How Singing Legend Gladys Knight Is Expanding Her Net Worth with an Upcoming Mini-Series On Her Life

A mini-series chronicling the life of soul music icon Gladys Knight is on the drawing board as the “Midnight Train to Georgia” songstress has been announced as a showrunner for an on-screen production that could unveil some momentous financial milestones and misfortunes of her career.

WASHINGTON, DC – DECEMBER 14: U.S. singer Gladys Knight performs in the State Dining Room for U.S. President Joe Biden, First Lady Jill Biden, Vice President Kamala Harris, Second Gentleman Doug Emhoff, and guests on December 14, 2022 in Washington, DC. The President is hosting the leaders of African nations attending the U.S-Africa Summit for a dinner and reception at the White House. (Photo by Samuel Corum/Getty Images)

The seven-time Grammy-winning singer’s company, Empress of Soul Productions, has partnered with Cineflex to develop the series, which would be the first autobiographical episodic film for the music legend. 

“Our partnership with Cineflix, sharing my life story, will allow me to leave a legacy of hard work and dedication,” Knight told Deadline in a statement. “That alone is greater than any award I could ever receive.”

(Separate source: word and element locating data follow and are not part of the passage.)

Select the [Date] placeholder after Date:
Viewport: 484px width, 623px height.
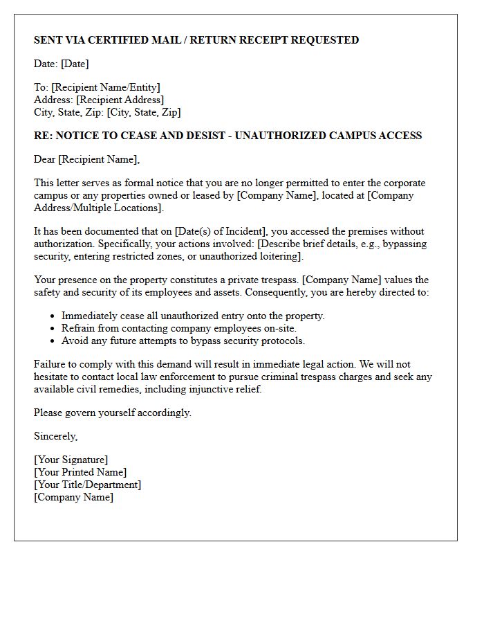pos(75,64)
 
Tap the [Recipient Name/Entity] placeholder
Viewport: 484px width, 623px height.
pos(105,87)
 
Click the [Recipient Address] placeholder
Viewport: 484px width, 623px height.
pos(120,100)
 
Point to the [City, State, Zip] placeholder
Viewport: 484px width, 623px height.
pos(144,112)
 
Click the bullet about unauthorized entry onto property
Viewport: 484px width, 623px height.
pos(193,316)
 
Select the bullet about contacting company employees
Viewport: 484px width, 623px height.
pos(178,328)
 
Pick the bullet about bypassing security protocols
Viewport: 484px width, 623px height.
pos(183,341)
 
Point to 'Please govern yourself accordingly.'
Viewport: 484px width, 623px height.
pos(113,413)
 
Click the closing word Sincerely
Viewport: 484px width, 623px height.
pos(55,436)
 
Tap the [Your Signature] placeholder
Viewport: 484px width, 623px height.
pos(71,460)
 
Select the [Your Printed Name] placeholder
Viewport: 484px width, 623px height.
pos(80,472)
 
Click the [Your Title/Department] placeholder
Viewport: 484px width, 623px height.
pos(87,485)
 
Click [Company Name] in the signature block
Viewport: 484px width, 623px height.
pos(73,497)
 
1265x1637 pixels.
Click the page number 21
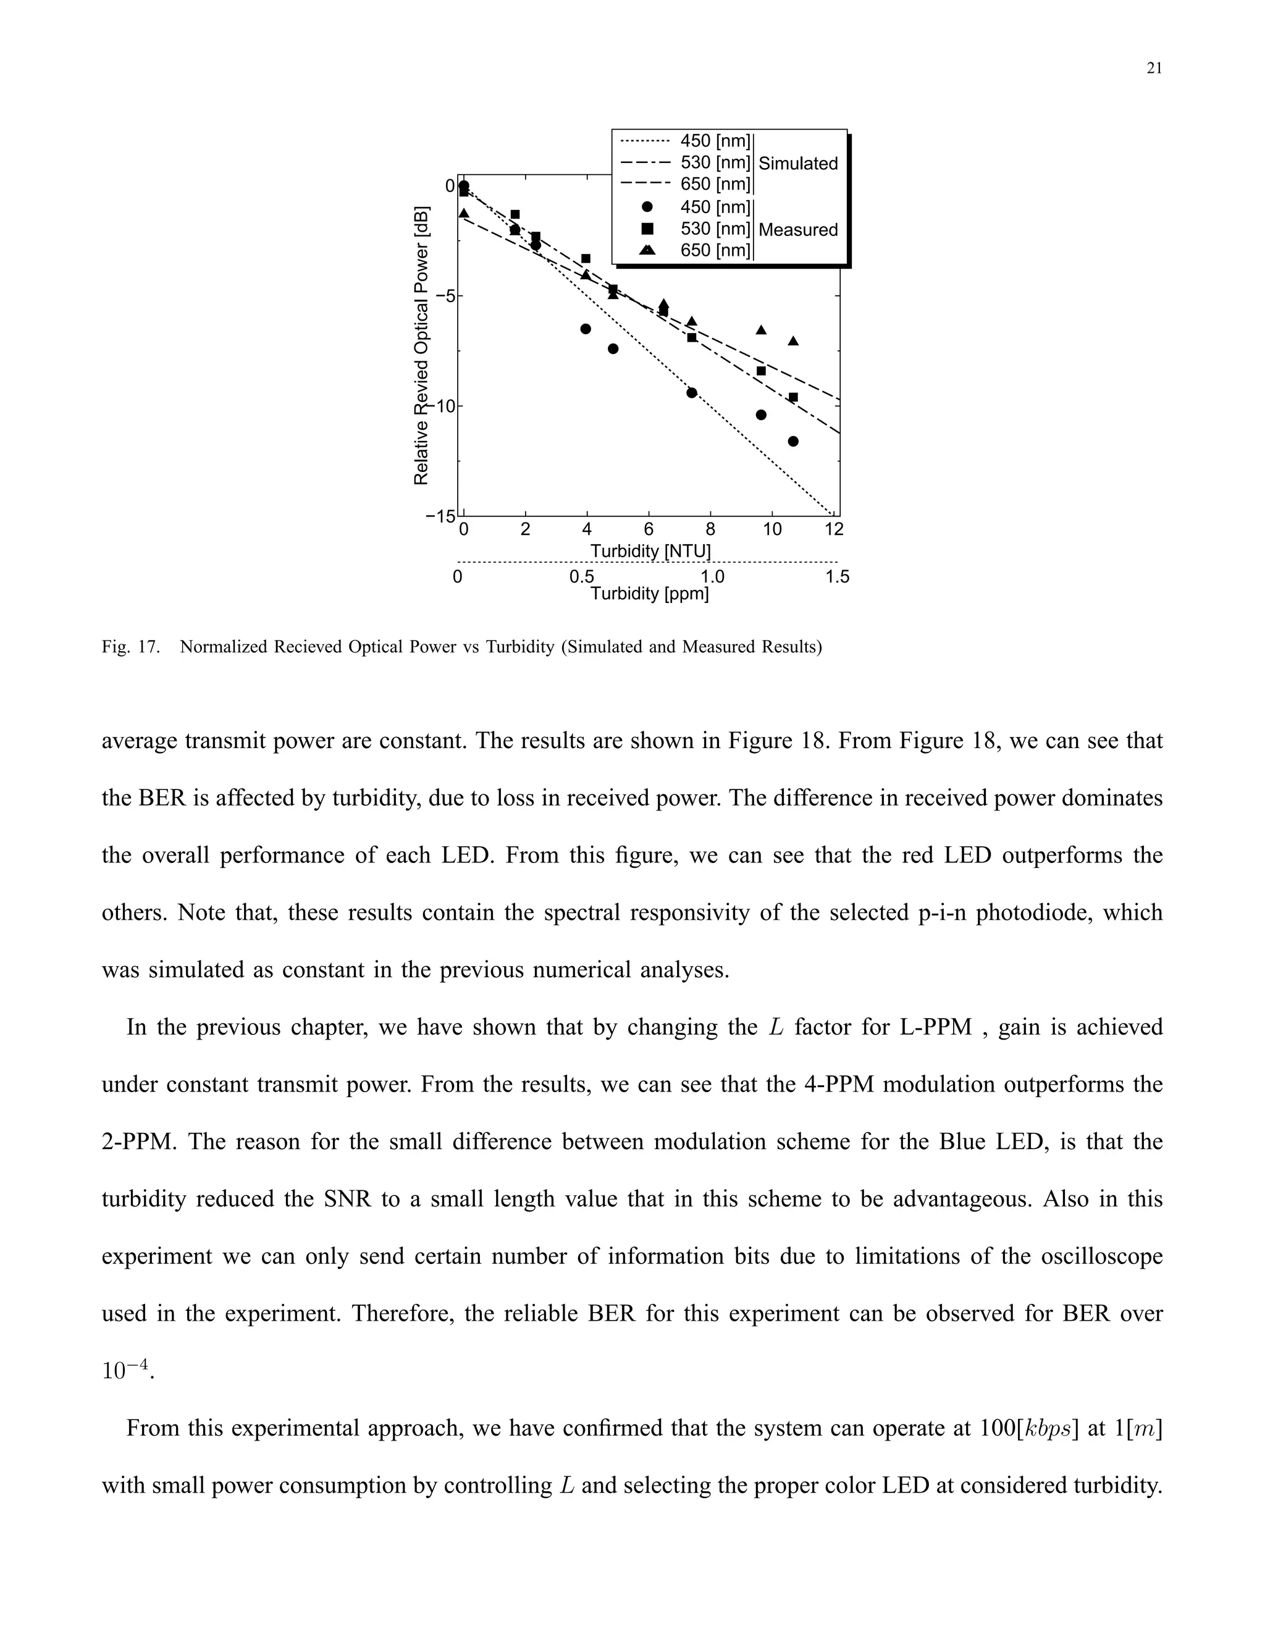tap(1154, 68)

Gladys Knight and The Pips

The Atlanta native’s illustrious career spans decades since she and her brother Merald Woodlow “Bubba” Knight started their iconic group The Pips — later to become Gladys Knight and The Pips — in 1952 when she was just 8 years old. The group’s hit multi-platinum songs topped music charts lead them to cement their names in the Rock & Roll Hall of Fame. 

In 1987, Knight decided to pursue a solo career, and she and the Pips recorded their final LP together, “All Our Love.”

Her Net Worth

Knight amassed her estimated $28 million fortune mainly through music and her acting career. She’s acted on “The Jamie Foxx Show” and “House of Payne,” among other shows. She also appeared as herself on “Empire.”

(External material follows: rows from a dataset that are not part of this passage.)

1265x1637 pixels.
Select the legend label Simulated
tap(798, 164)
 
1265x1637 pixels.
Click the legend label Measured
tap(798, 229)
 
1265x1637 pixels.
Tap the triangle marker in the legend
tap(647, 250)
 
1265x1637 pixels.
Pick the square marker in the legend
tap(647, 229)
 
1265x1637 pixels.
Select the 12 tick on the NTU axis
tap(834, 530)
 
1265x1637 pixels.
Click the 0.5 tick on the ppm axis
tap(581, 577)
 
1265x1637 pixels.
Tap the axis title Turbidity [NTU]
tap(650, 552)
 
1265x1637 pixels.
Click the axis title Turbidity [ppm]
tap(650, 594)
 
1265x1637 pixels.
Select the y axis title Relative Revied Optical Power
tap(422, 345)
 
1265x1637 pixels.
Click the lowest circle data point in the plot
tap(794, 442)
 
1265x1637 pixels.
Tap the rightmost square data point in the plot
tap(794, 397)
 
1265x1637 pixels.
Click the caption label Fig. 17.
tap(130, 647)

In 2018, Knight and her fourth husband, William McDowell, whom she married in 2001, sold their Vegas estate for $720,000. The privately-gated Mediterranean-style home, built in 1971, sat on half an acre. The grounds contained a large motor court and swimming pool. The six-bedroom home had a professional recording studio as well. Knight and her husband moved to Fairview, North Carolina.

Knight and McDowell launched a fundraising campaign for the then-closed Reynolds Community Center in Canton, North Carolina. Reynolds was once the only African-American high school in Western North Carolina, according to Citizen Times. Knight and McDowell purchased the site at an auction in 2015 for $80,000 to give it back to the community, according to Heavy.

Bad Deals, Tax Problems and Battle with Gambling

Knight’s fame and fortune didn’t come without their share of hardships. Knight’s personal and family problems offer plenty of material for the series to delve into. 

A mother of three, Knight’s youngest son, Shanga Hankerson, opened up the restaurant franchise Gladys Knight Chicken and Waffles with locations in Georgia and Washington, D.C. State tax agents seized all locations because of Hankerson’s failure to withhold payroll taxes. Hankerson received a two-year prison sentence in 2021 and was ordered to pay $1 million in financial restitution for back taxes, penalties, and interest. 

The downfall of the chain led to tension between Knight and her son. The R&B icon would go on to sue her son to remove her name image that was used to commercialize the business. 

Knight also could offer viewers a look at other financial setbacks she struggled with during the height of her career. 

The Empress of Soul once had a serious gambling habit, playing in high-stakes blackjack games at casinos in Las Vegas and Atlantic City. What started as light fun to wind down after her shows, spiraled into an addition, Knight told the Los Angeles Times during an interview in July 2011. Knight first peeled back the layers of her gambling habit in her autobiography “Between Each Line of Pain and Glory,” which was published in 1997. Losing as much as $45,000 in 24 hours was one of many gut-churning times that eventually led the musician to seek counseling to kick her addiction. 

“I would play, and I would win. And you should never win. Winning is how they get you. Because you think you’ll win everything, and you won’t. And I just woke up one day and said this don’t make no sense,”  Knight wrote. 

While the script for the series is said to be in the works, no official date has been announced for production.